We’ll add back the categorical Sex variable, along with our target variable, then fit another model.
train_pca <- data.frame(pca_fit$x[, 1:3]) %>%
mutate(Sex = train$Sex, Age = train$Age)
lm_pca <- lm(Age ~ ., data = train_pca)
summary(lm_pca)
##
## Call:
## lm(formula = Age ~ ., data = train_pca)
##
## Residuals:
## Min 1Q Median 3Q Max
## -57.337 -1.363 -0.391 0.741 18.684
##
## Coefficients:
## Estimate Std. Error t value Pr(>|t|)
## (Intercept) 10.424254 0.016194 643.71 <2e-16 ***
## PC1 -0.637052 0.004381 -145.41 <2e-16 ***
## PC2 1.419566 0.019758 71.85 <2e-16 ***
## PC3 -1.883732 0.025214 -74.71 <2e-16 ***
## SexI -1.201214 0.026930 -44.60 <2e-16 ***
## SexM -0.185460 0.020537 -9.03 <2e-16 ***
## ---
## Signif. codes: 0 '***' 0.001 '**' 0.01 '*' 0.05 '.' 0.1 ' ' 1
##
## Residual standard error: 2.284 on 74045 degrees of freedom
## Multiple R-squared: 0.4827, Adjusted R-squared: 0.4827
## F-statistic: 1.382e+04 on 5 and 74045 DF, p-value: < 2.2e-16
plot(lm_pca)
Our residual plots look much better. However, our R-squared is relatively low at ~50%, and the two influential points remains. Let’s fit this model without that point and see how things change.
train_pca2 <- train_pca[-which(rownames(train_pca) == '55880'),]
train_pca2 <- train_pca2[-which(rownames(train_pca2) == '19024'),]
lm_pca <- lm(Age ~ ., data = train_pca2)
summary(lm_pca)
##
## Call:
## lm(formula = Age ~ ., data = train_pca2)
##
## Residuals:
## Min 1Q Median 3Q Max
## -18.8189 -1.3569 -0.3730 0.7585 18.8129
##
## Coefficients:
## Estimate Std.
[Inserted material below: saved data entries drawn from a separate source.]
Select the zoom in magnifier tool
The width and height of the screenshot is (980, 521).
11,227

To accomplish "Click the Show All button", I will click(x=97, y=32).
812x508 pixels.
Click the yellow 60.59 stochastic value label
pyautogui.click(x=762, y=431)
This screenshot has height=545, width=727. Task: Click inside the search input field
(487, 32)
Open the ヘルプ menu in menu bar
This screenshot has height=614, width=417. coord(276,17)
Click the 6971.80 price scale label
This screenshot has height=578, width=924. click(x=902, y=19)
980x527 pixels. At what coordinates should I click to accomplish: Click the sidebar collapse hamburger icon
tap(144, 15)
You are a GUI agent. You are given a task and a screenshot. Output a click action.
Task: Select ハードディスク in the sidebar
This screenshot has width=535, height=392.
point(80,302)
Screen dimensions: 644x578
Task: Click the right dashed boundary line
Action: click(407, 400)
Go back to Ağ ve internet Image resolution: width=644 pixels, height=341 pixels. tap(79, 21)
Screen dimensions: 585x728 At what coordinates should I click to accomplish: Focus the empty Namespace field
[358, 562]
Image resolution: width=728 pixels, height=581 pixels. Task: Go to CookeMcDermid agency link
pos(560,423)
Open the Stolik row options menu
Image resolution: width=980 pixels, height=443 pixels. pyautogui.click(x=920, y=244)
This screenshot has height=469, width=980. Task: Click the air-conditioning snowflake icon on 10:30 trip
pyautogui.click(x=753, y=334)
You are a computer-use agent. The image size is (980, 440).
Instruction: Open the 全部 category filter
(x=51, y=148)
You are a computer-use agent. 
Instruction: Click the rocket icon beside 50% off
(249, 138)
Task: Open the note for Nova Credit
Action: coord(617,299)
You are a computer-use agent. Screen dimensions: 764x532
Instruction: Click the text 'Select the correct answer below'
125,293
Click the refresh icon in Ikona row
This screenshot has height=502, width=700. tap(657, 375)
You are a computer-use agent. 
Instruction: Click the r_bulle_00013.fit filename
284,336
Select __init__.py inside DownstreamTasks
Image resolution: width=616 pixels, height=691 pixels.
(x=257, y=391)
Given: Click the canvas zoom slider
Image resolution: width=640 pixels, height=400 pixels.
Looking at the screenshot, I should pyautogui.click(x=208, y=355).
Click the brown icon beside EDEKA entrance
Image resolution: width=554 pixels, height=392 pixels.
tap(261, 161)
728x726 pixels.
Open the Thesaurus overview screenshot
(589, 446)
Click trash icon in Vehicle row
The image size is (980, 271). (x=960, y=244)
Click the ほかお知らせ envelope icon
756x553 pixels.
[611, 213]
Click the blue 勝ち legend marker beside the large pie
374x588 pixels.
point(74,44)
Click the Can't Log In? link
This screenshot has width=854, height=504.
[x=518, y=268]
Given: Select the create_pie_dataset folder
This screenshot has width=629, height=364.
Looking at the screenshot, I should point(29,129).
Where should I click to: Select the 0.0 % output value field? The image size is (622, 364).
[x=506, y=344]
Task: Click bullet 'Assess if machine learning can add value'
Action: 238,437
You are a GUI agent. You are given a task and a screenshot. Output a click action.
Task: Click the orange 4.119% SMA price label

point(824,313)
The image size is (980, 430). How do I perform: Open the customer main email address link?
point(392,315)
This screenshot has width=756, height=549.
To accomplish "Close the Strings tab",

Error t value Pr(>|t|)
## (Intercept) 10.411749 0.016049 648.744 <2e-16 ***
## PC1 -0.643641 0.004345 -148.145 <2e-16 ***
## PC2 1.568261 0.019981 78.488 <2e-16 ***
## PC3 -2.100777 0.025656 -81.882 <2e-16 ***
## SexI -1.162985 0.026704 -43.551 <2e-16 ***
## SexM -0.180485 0.020349 -8.869 <2e-16 ***
## ---
## Signif. codes: 0 '***' 0.001 '**' 0.01 '*' 0.05 '.' 0.1 ' ' 1
##
## Residual standard error: 2.263 on 74043 degrees of freedom
## Multiple R-squared: 0.4922, Adjusted R-squared: 0.4922
## F-statistic: 1.435e+04 on 5 and 74043 DF, p-value: < 2.2e-16
plot(lm_pca)
I don’t actually see a big difference in coefficients, so it appears we are fine to leave out these points.
Ultimately, it seems there is some non-linearity in the model. So, modeling approaches that handle non-linearity may provide better fits. Regarding the linear models we’ve considered, however, this appears to provide the best while observing the key assumptions of regression.
With this final model, we can generate our predictions for submission on Kaggle!
test_scaled <- scale(select(test, -id, -Sex))
test_pca <- predict(pca_fit, newdata = test_scaled)
test_pca<- data.frame(test_pca[, 1:3]) %>%
mutate(Sex = test$Sex)
predictions <- predict(lm_pca, newdata = test_pca)
predictions <- data.frame(id = test$id, Age = predictions)
write.csv(predictions, 'data/crab_kaggle_submission_kac624.csv', row.names = FALSE)
My submission had a score (the MAE) of 1.57413. Not bad! Curious to see how this stacks up to other submissions.